Descrição da tarefa =>
Consegue reescrever na íntegra, sem alterar uma só palavra, o excerto de recurso abaixo sobre o bastão extensível do arguido?

Excerto transcrito =>
13. As provas que impõem decisão diversa da recorrida são, além das regras da experiência, as próprias declarações do arguido que em sede de audiência de discussão e julgamento afirmou que sabia que não podia andar com aquele bastão e que tal detenção era proibida, conforme os seguintes excertos demonstram:
“M.ma Juiz: O Senhor sabia que não podia andar com este bastão extensível? 5m11s
Arguido: Não, não sabia… minimamente.
9m56s
A M.ma Juiz no resumo que faz das declarações do arguido afirma: o bastão extensível era para sua defesa pessoal. Sabia e tinha consciência de que não podia andar com ele.
O arguido confirma – 10m14s
24m26s
M.P.: Relativamente ao bastão, gostaria que me explicasse porque é que quando há pouco disse que sabia que não era legal, o que é que queria dizer com isso?
Arguido: porque… é do conhecimento geral que não se pode andar armado sim, mas também é do conhecimento geral que as pessoas hoje em dia estão indefesas em relação às pessoas mais violentas e a assaltos…”.
14. Acresce ter sido dado como provado que:
12. O arguido agiu livre, deliberada e com a perfeita consciência de que detinha o citado bastão, de que o mesmo apresentava as características acima indicadas, de que não tinha qualquer justificação para ter o mesmo na sua posse, que não fosse poder usá-lo como instrumento de agressão e/ou defesa.
13. Tinha, ainda, conhecimento de que a sua conduta era proibida, todavia não se absteve de ter esse objecto em seu poder e nessas condições.”
15. Assim sendo, deveria ter sido dado como provado que:
- O arguido tinha consciência de que a detenção do bastão se encontrava fora das condições legais e em contrariedade com as prescrições das autoridades competentes, bem querendo e sabendo, também, que detinha aquele objecto que constitui arma não permitida, sem qualquer autorização ou justificação para tal.

Dados =>
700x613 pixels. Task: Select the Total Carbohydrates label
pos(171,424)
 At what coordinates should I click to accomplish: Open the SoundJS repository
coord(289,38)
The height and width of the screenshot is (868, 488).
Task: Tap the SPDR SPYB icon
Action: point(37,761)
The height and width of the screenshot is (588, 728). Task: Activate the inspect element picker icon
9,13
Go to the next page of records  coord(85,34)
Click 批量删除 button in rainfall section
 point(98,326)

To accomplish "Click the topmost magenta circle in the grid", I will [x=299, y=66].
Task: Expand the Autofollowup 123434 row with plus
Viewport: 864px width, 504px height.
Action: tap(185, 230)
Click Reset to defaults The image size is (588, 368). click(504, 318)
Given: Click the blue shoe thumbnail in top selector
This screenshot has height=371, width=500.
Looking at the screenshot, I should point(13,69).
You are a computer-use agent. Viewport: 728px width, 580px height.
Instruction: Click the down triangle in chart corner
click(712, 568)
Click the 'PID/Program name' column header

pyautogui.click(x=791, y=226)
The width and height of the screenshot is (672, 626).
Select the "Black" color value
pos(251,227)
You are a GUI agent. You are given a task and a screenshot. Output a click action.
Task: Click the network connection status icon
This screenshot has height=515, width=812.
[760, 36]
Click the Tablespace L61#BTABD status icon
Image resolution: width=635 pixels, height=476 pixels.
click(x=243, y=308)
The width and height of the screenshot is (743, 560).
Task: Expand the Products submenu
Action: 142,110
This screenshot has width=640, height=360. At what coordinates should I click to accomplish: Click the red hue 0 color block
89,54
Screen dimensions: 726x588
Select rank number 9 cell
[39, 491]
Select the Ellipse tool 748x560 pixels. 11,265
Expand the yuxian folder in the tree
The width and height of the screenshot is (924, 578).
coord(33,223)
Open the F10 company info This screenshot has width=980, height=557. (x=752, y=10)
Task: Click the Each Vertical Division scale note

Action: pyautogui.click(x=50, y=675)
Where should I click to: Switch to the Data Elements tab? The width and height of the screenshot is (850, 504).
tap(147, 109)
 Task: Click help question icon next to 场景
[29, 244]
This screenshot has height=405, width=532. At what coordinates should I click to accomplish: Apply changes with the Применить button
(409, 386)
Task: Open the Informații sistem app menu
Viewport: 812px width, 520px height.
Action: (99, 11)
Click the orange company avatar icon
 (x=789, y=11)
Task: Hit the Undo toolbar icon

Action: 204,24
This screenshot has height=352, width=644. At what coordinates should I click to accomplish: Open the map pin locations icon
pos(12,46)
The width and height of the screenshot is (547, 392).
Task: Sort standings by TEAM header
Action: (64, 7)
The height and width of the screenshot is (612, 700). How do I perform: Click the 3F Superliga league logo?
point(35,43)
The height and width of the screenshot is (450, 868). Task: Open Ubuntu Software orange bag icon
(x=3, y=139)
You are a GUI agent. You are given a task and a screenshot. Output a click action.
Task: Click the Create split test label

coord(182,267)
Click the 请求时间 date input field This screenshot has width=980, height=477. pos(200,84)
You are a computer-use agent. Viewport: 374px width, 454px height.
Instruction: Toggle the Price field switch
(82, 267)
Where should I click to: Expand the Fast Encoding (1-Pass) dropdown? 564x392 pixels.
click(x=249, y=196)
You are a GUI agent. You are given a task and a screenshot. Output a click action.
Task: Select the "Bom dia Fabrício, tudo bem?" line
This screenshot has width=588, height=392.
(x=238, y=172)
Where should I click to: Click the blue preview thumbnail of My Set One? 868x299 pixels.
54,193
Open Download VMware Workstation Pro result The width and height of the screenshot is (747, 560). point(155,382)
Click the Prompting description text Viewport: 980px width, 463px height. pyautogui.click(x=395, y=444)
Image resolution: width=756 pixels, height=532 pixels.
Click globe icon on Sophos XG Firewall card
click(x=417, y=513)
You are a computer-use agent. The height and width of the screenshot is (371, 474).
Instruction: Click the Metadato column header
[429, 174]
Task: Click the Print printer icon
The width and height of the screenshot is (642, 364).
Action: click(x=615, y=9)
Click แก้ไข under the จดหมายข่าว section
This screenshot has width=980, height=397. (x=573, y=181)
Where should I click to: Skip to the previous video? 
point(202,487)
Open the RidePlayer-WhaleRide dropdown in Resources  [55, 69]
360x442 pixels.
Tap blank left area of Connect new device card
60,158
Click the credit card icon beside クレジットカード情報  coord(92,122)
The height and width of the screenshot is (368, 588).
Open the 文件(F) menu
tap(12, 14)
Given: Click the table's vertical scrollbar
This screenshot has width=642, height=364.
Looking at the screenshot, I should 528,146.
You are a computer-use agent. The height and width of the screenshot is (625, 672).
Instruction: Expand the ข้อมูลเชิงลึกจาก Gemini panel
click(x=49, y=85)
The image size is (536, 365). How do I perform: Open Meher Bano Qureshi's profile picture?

Resposta da tarefa =>
13. As provas que impõem decisão diversa da recorrida são, além das regras da experiência, as próprias declarações do arguido que em sede de audiência de discussão e julgamento afirmou que sabia que não podia andar com aquele bastão e que tal detenção era proibida, conforme os seguintes excertos demonstram:
“M.ma Juiz: O Senhor sabia que não podia andar com este bastão extensível? 5m11s
Arguido: Não, não sabia… minimamente.
9m56s
A M.ma Juiz no resumo que faz das declarações do arguido afirma: o bastão extensível era para sua defesa pessoal. Sabia e tinha consciência de que não podia andar com ele.
O arguido confirma – 10m14s
24m26s
M.P.: Relativamente ao bastão, gostaria que me explicasse porque é que quando há pouco disse que sabia que não era legal, o que é que queria dizer com isso?
Arguido: porque… é do conhecimento geral que não se pode andar armado sim, mas também é do conhecimento geral que as pessoas hoje em dia estão indefesas em relação às pessoas mais violentas e a assaltos…”.
14. Acresce ter sido dado como provado que:
12. O arguido agiu livre, deliberada e com a perfeita consciência de que detinha o citado bastão, de que o mesmo apresentava as características acima indicadas, de que não tinha qualquer justificação para ter o mesmo na sua posse, que não fosse poder usá-lo como instrumento de agressão e/ou defesa.
13. Tinha, ainda, conhecimento de que a sua conduta era proibida, todavia não se absteve de ter esse objecto em seu poder e nessas condições.”
15. Assim sendo, deveria ter sido dado como provado que:
- O arguido tinha consciência de que a detenção do bastão se encontrava fora das condições legais e em contrariedade com as prescrições das autoridades competentes, bem querendo e sabendo, também, que detinha aquele objecto que constitui arma não permitida, sem qualquer autorização ou justificação para tal.